***** Supplied material

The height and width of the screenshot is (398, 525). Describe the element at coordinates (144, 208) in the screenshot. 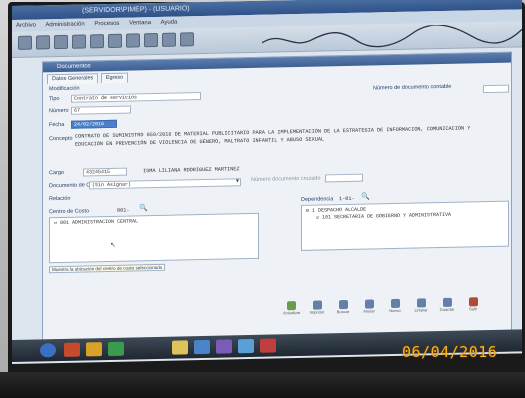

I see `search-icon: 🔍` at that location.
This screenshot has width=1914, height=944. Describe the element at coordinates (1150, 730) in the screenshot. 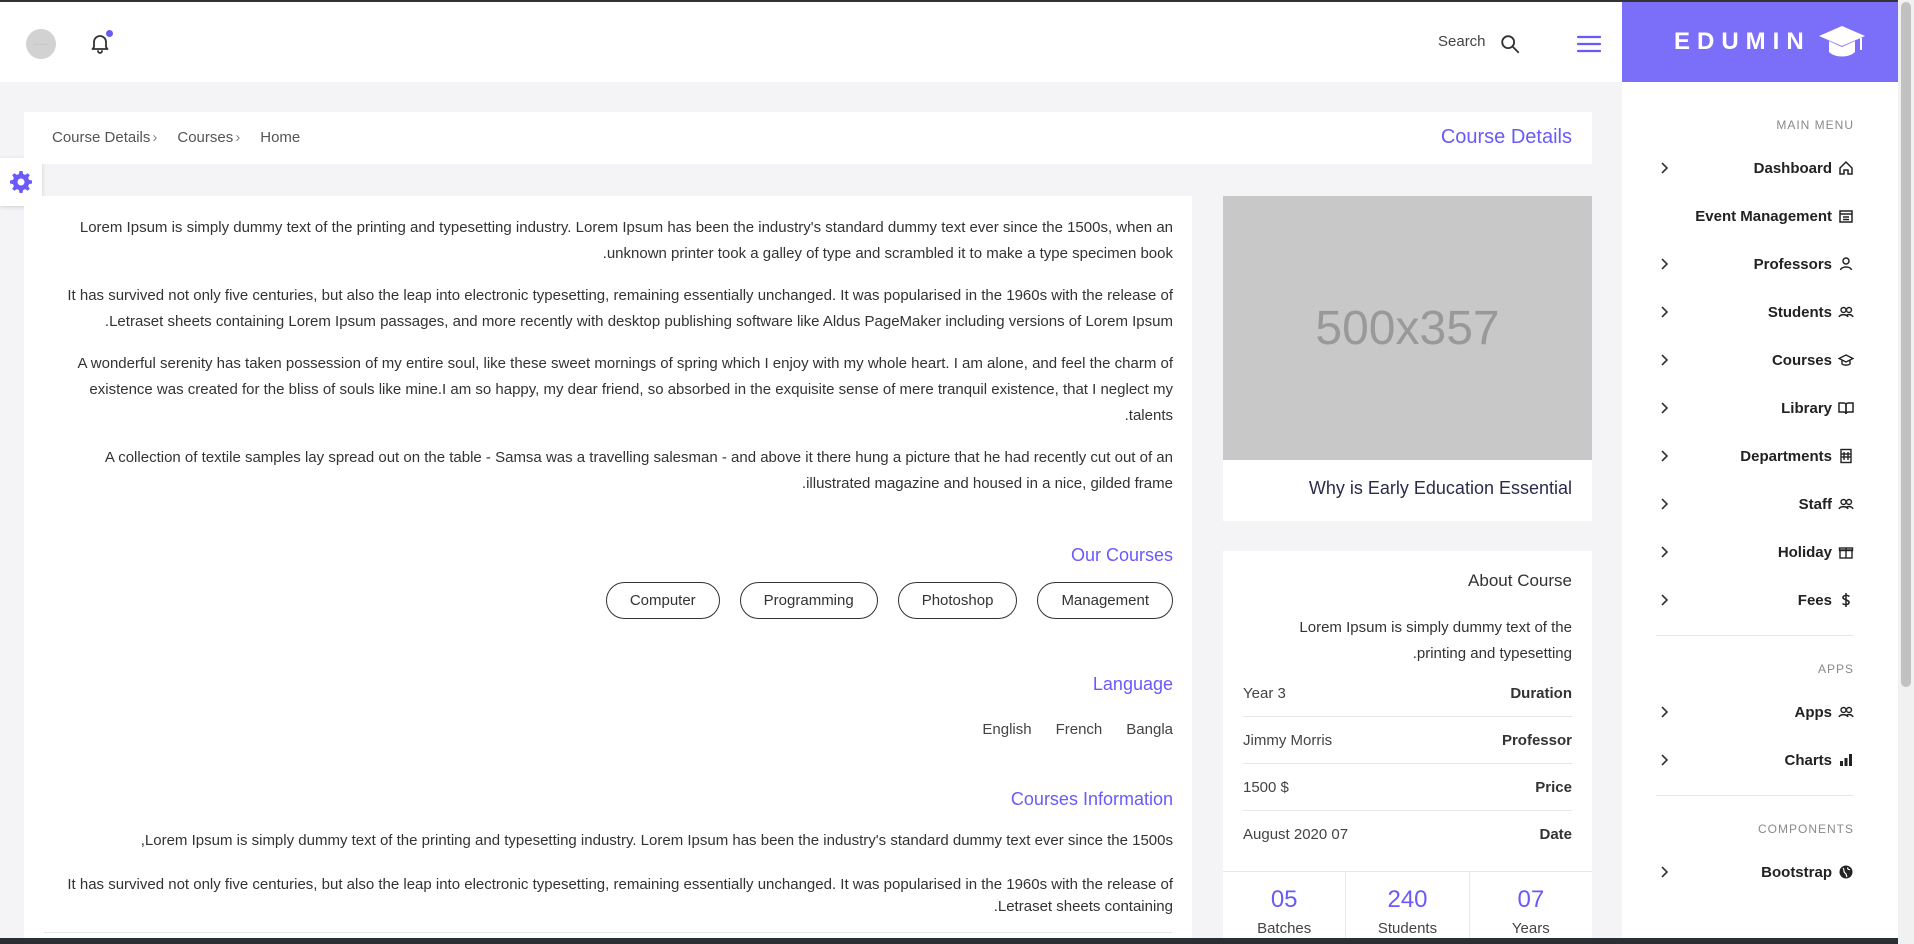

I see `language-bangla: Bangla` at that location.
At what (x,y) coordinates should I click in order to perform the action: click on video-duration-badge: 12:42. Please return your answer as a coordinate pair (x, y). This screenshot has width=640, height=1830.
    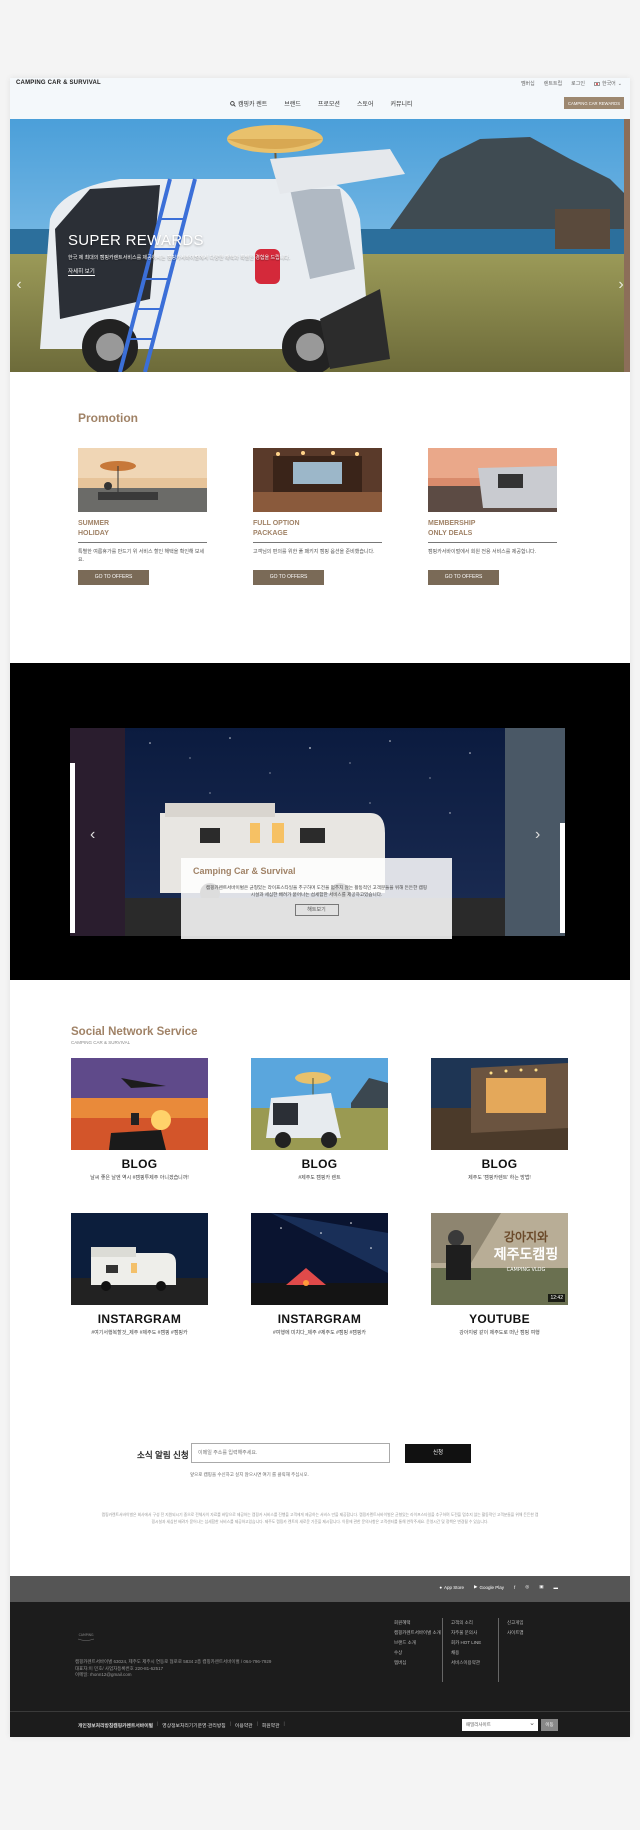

**********
***** Supplied material

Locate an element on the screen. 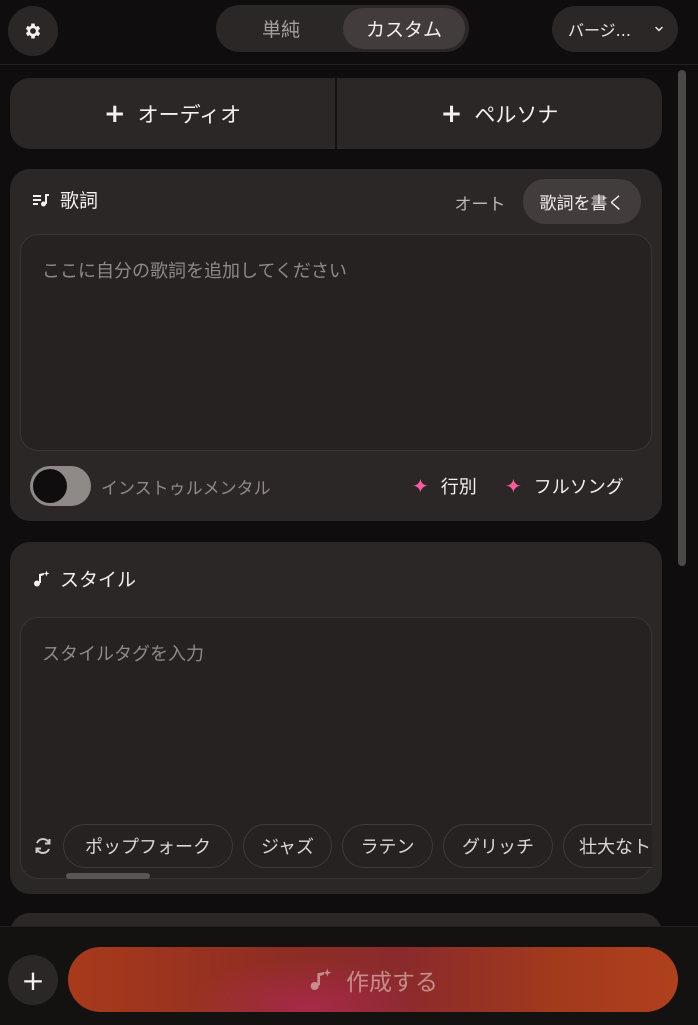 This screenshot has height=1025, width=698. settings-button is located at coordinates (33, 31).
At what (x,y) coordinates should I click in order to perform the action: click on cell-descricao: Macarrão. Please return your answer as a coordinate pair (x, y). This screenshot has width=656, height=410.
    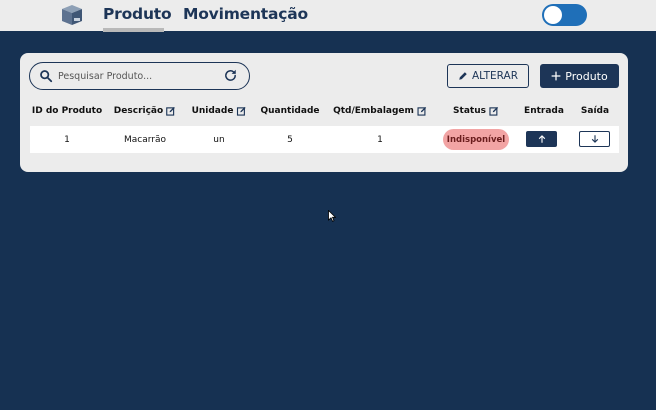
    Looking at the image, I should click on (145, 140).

**********

## Task requirements
Gather every line of the data that contains the string "pair", treating uppercase and lowercase letters as different.

## Reply to the task
At what (x,y) coordinates should I click in order to perform the action: click on video-duration-badge: 12:42. Please return your answer as a coordinate pair (x, y). This screenshot has width=640, height=1830.
At what (x,y) coordinates should I click in order to perform the action: click on cell-descricao: Macarrão. Please return your answer as a coordinate pair (x, y). This screenshot has width=656, height=410.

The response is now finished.